WHAT IS EXPECTED> The range runs from the line containing "Task: Choose a value in Oslovení dropdown" to the last line of the entries. Restate those lines word for word, without the pictures.

DATA EXTRACT>
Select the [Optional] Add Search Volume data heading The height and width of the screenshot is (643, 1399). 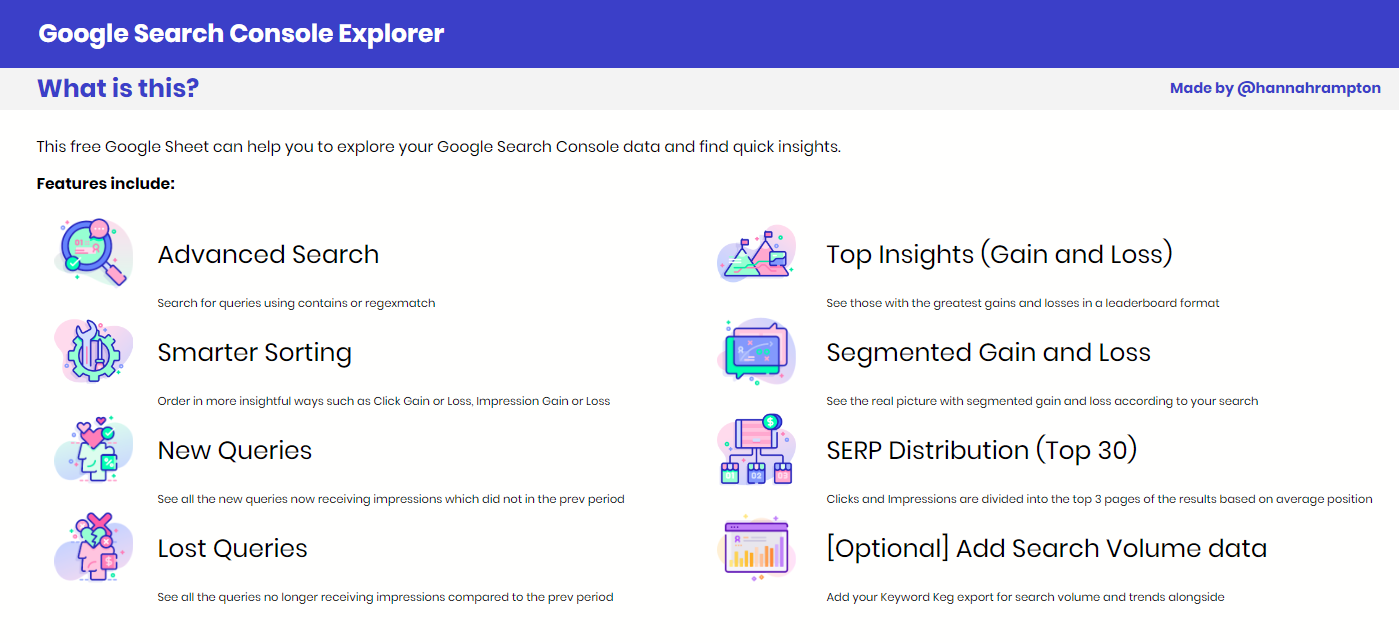pos(1046,548)
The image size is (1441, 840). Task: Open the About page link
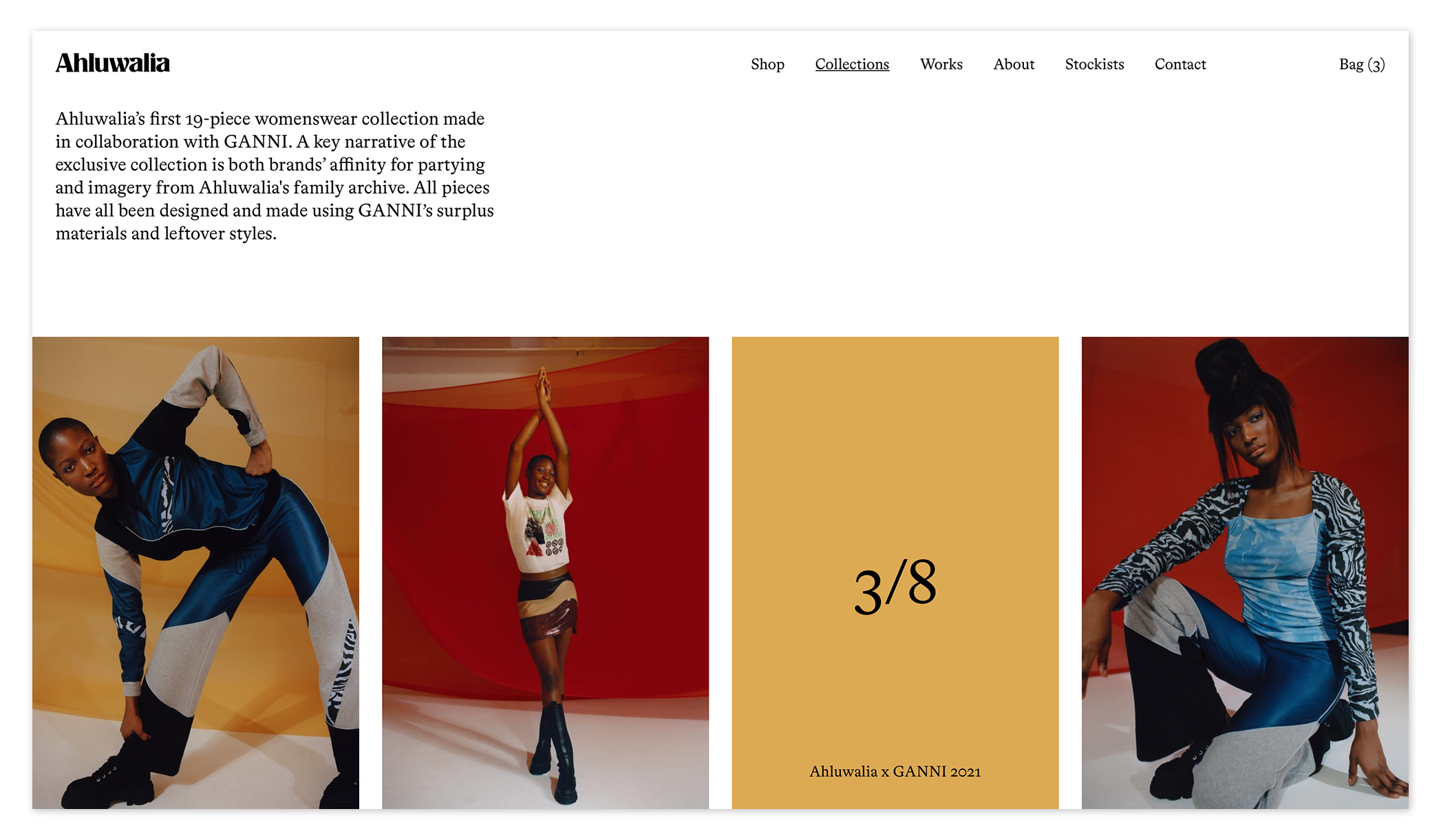pos(1014,64)
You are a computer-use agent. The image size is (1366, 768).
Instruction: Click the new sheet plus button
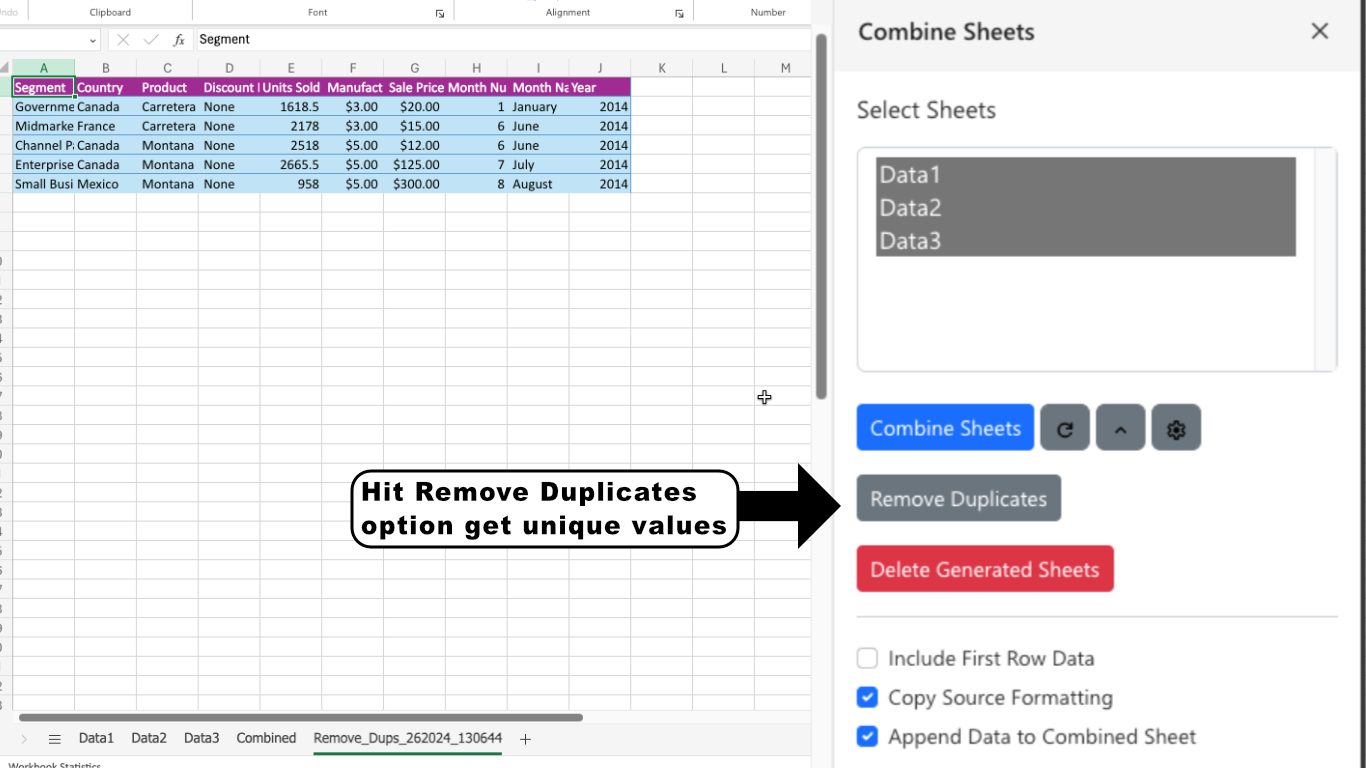pos(525,738)
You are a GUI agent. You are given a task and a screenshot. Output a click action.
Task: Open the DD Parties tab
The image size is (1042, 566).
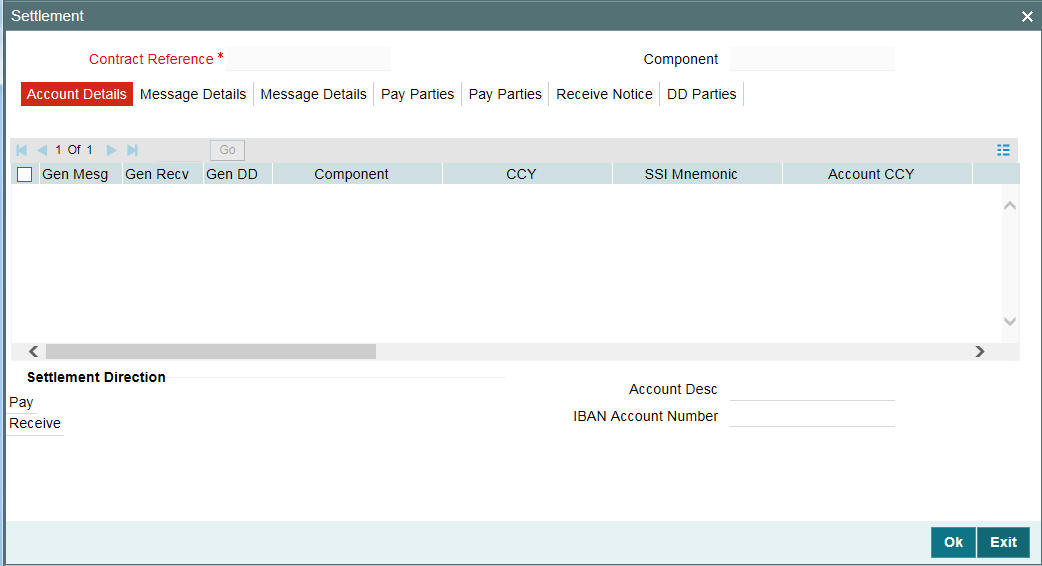tap(701, 94)
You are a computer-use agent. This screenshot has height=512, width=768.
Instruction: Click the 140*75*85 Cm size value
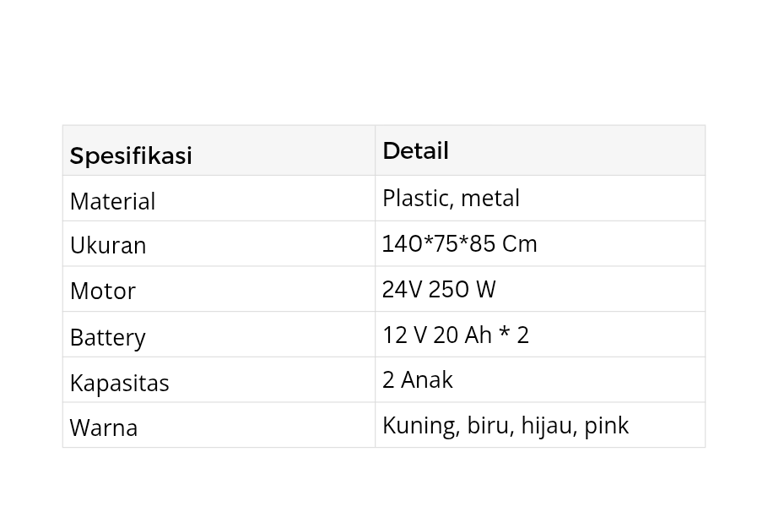tap(459, 243)
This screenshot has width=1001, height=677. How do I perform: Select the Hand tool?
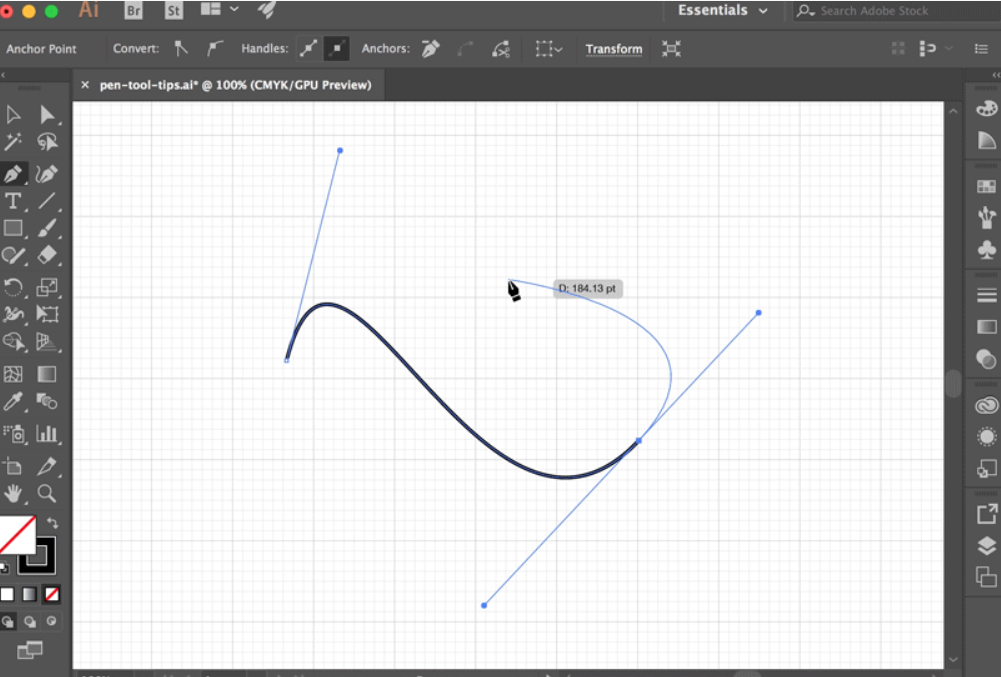tap(14, 493)
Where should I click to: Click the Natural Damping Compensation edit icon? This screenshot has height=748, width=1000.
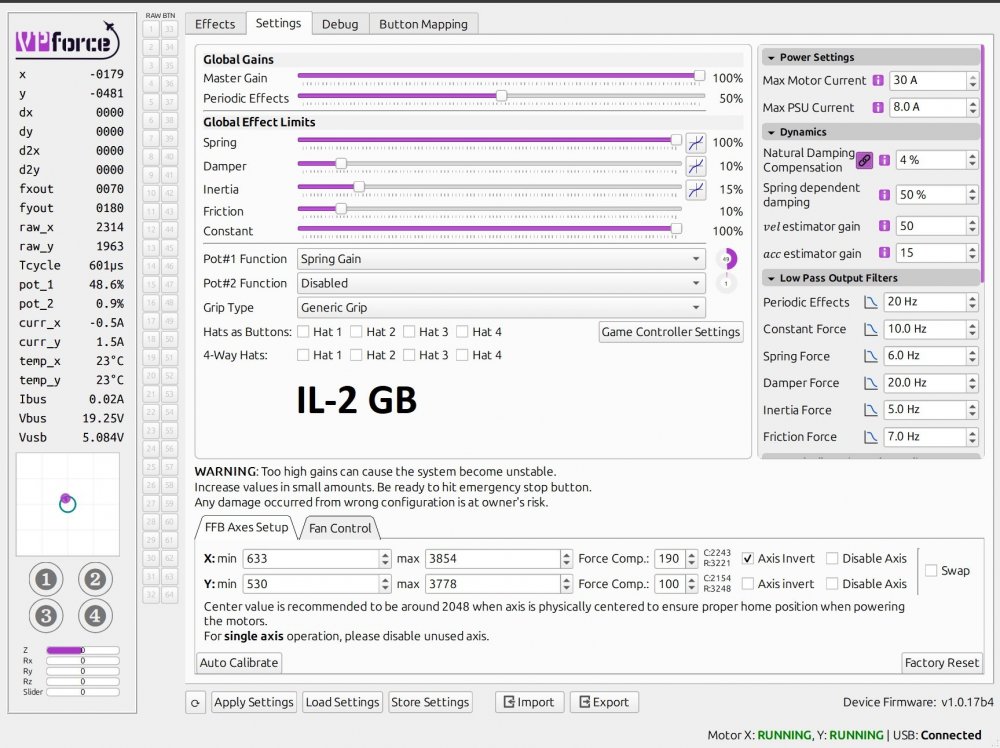click(864, 160)

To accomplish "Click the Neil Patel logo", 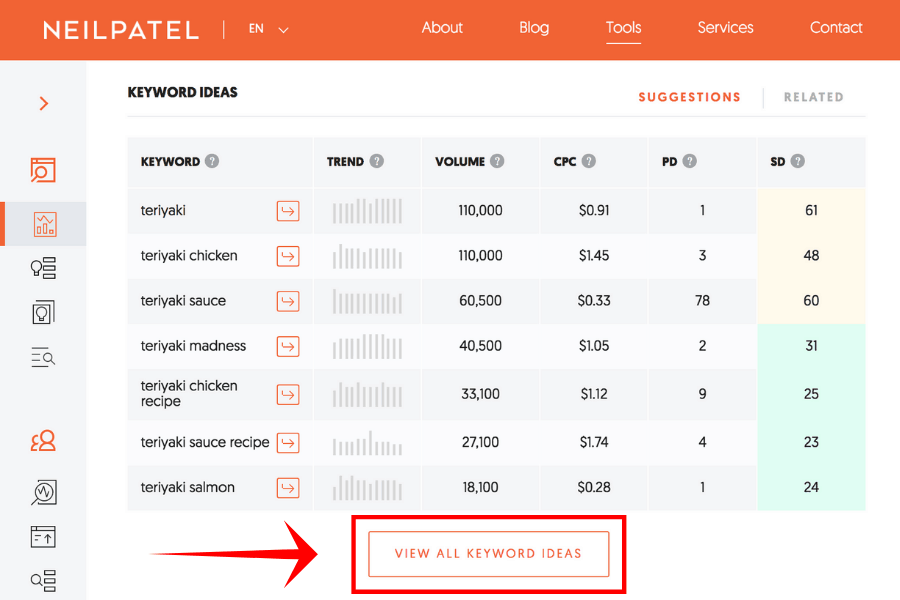I will pos(121,30).
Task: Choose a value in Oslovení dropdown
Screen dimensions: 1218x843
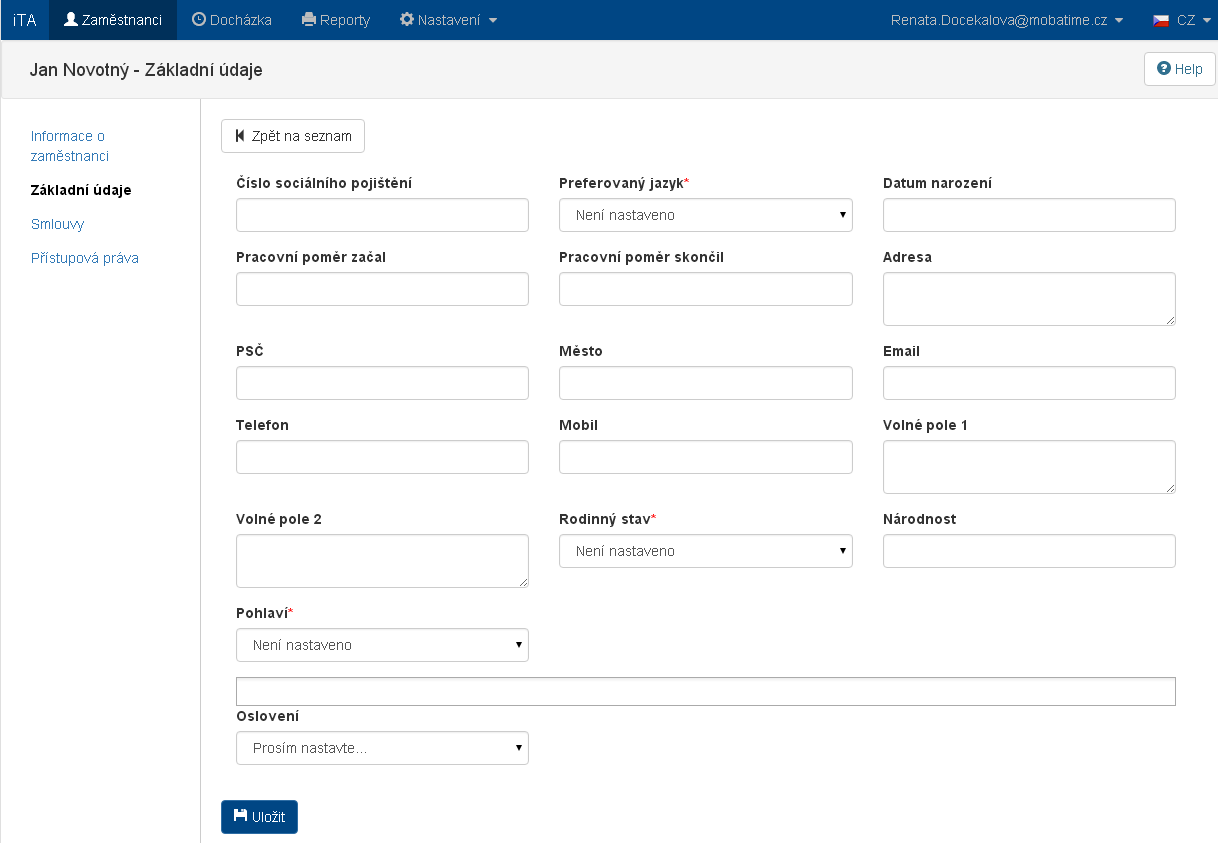Action: click(382, 748)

ANSWER FOR THE TASK>
Task: Choose a value in Oslovení dropdown
Screen dimensions: 1218x843
Action: click(382, 748)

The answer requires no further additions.